Using the data beneath this instruction, retype only the lines from the one that contains "Image resolution: width=1470, height=957." down to the one that contains "Popular (618, 76)", both included, exactly as they appear.

*Information*.
>>>

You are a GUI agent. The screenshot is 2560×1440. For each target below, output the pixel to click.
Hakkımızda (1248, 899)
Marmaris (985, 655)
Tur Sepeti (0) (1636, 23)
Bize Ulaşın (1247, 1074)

<<<
>>>

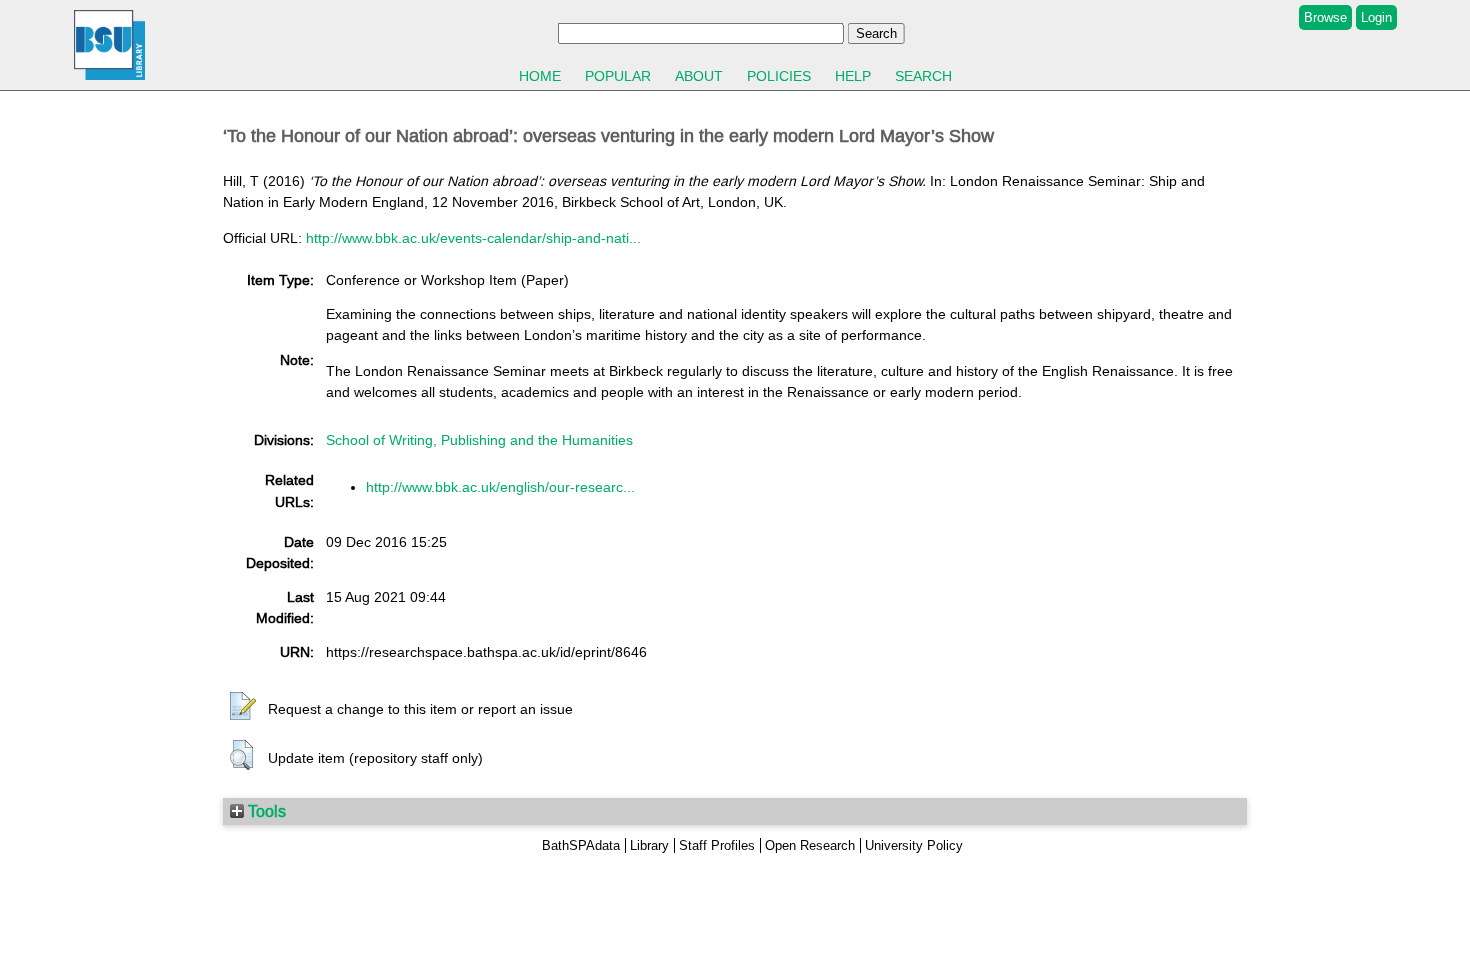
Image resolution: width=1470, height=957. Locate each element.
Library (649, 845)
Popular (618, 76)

<<<
>>>

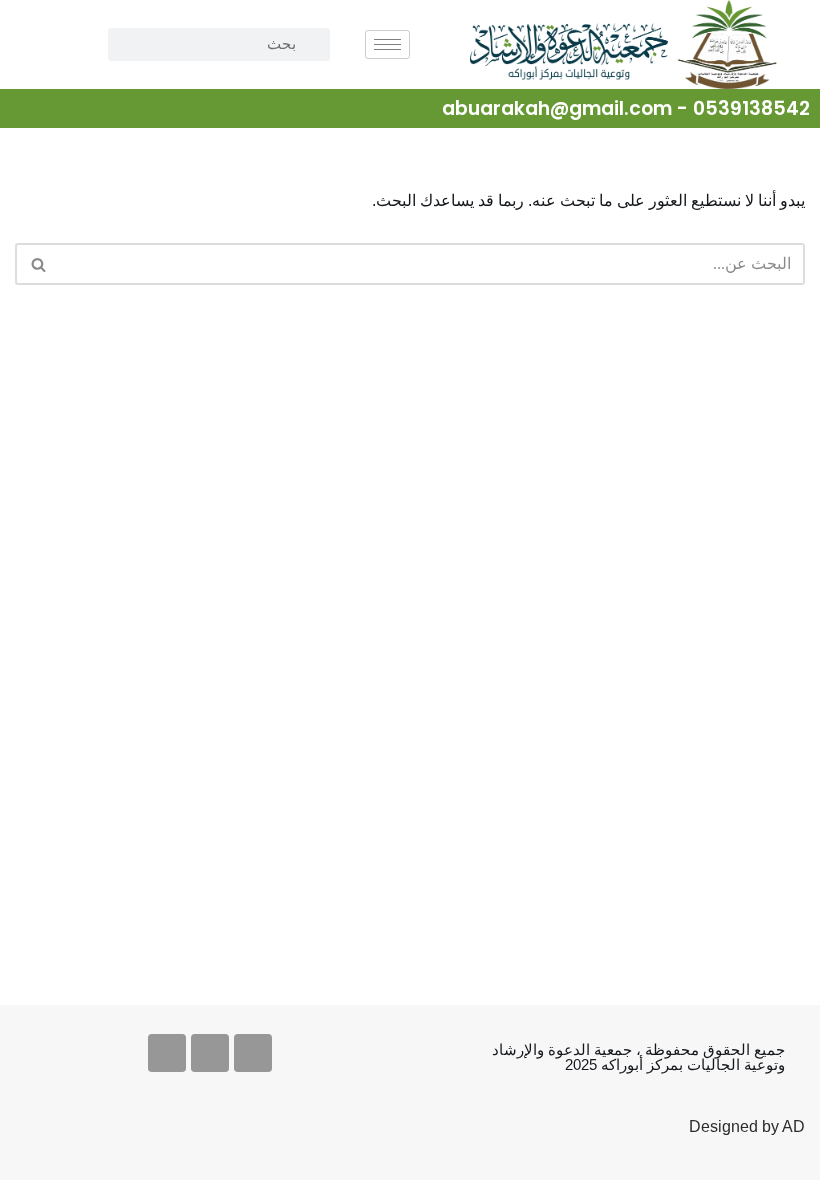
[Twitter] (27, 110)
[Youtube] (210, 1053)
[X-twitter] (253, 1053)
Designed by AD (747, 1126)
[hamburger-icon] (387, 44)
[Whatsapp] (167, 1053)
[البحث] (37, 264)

<<<

*Solution*.
Image resolution: width=1470, height=957. Locate each element.
Library (649, 845)
Popular (618, 76)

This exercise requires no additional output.